A radical communion of painting and writing, Art on the Frontline: Mandate for a People’s Culture reckons with the leftist political potential of Black visual and expressive culture. The book stages an open-ended dialogue between a 1985 essay penned by the scholar-activist Angela Davis and a series of recent paintings by the artist Tschabalala Self. Davis published “Art on the Frontline” for a Marxist audience 35 years ago. In this reprint, her concise indictment of bourgeois aesthetics is followed by Self’s paintings, which respond to the essay.
Davis’s essay was originally published as “For a People’s Culture” in a 1985 issue of Political Affairs, a monthly Marxist magazine run by the Communist Party USA. A poignant question undergirds the essay: “How do we collectively acknowledge our popular cultural legacy and communicate it to the masses of our people, most of whom have been denied access to the social spaces reserved for art and culture?” In processing this inquiry, Davis narrates a litany of moments in which art has pushed for radical social transformation, from the fugitive songs composed by enslaved Africans to Stevie Wonder’s Motown “Happy Birthday,” which strengthened the movement to make Dr. Martin Luther King Jr.’s birthday a national holiday. Most of her named examples, like hip hop, the blues, and the “freedom songs” of the Civil Rights Movement, are musical, but she references visual mediums as well. She credits the WPA artists for the unparalleled success of bringing art to the people through public murals, theater, and sculpture. Other collaborations across music, visual art, and literature, like “Art Against Apartheid” programming in 1984 and 1985, mobilized solidarity for Nelson Mandela’s release from prison and liberation for all Black South Africans. In the San Francisco Bay Area and beyond, Davis recognizes the incredible reach of initiatives such as the national movement of “Artists’ Call Against Intervention in Central America.”

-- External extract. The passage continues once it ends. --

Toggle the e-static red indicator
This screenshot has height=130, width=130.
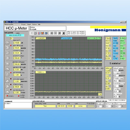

The book’s second half consists of over 30 paintings made by Tschabalala Self more than 30 years after Davis’s essay was published for a Marxist audience. This time, the audience has shifted to Afterall, a journal and publishing house focused on contemporary art and cultural criticism. Afterall’s “Two Works” book series, for which visual artists respond to iconic essays, encourages an engagement between art and text. Self’s paintings are untitled and undated in the book itself, allowing for images to be the only artistic language in her section. The series of portraits, sketched and painted with acrylic and colored pencils, can come across at first glance as a bit wacky. Their chaotic and colorful swirls and brushstrokes make the still subjects appear dynamic, as if paused mid-expression. Highlighter-blond hair, massive bowling-ball-shaped breasts, turquoise eyebrows, polka-dotted tongues, and enormous teeth are among the exaggerated features.
Each figure relays a different blend of emotions: confusion, pleasure, joy, indifference. These illustrations reflect an astute claim in Davis’s essay: while she focuses on overtly sociopolitical meanings in art, she acknowledges that “… not all progressive art need be concerned with explicitly political problems,” because “a love song can be progressive if it incorporates a sensitivity toward the lives of working-class women and men….” Put another way, art is not required to be didactic or dedicated to social realism to deliver a radical political message or strengthen an oppositional consciousness among marginalized people. That which makes Black women, for example, feel celebrated in our complexity, plays an important role in leftist visual and expressive culture.
Drawing on this point, Self’s work represents everyday working people, Black women in particular, through a mode that is both playful and erotic while also profound and authentic — diving into celebrations of forms of embodiment and representation often denigrated by classist respectability politics. The figures, with their tongues out, conjure joyous associations with rappers like Cardi B and Megan Thee Stallion who, when sticking their tongues out for photographs and videos, exude carefree playfulness and free sexuality often divorced from representations of Black women. That Self’s figures are nearly always curvaceous and collaged taps into a distinct Black feminist politic centered on abundance: that is, fleshy bodies and infinite selves.
Such a juxtaposition — Self’s exuberant paintings and Davis’s fiercely anti-capitalist writing — is as pertinent in 2023 as it was in 2020, when Self painted these works within the context of racial uprisings after the murder of George Floyd. I am writing this in the wake of the murder of unhoused performance artist Jordan Neely on the subway in New York City. Those of us who detest the circulation of anti-Black violence have opted to share videos of Neely’s spectacular Michael Jackson impersonations to honor him as opposed to the footage of his brutal killing. That Neely once entertained working New Yorkers on their commutes home reminds me a great deal of Davis’s “people’s culture” that is accessible to the masses as opposed to confined within elitist institutions. Reading Art on the Frontline: Mandate for a People’s Culture is deeply apropos to our moment, in which contemporary art is entangled with racial capitalism, but frontlines artists themselves are resisting.
Art on the Frontline: Mandate for a People’s Culture is part of Afterall’s Two Works book series and is published by Walther König Verlag.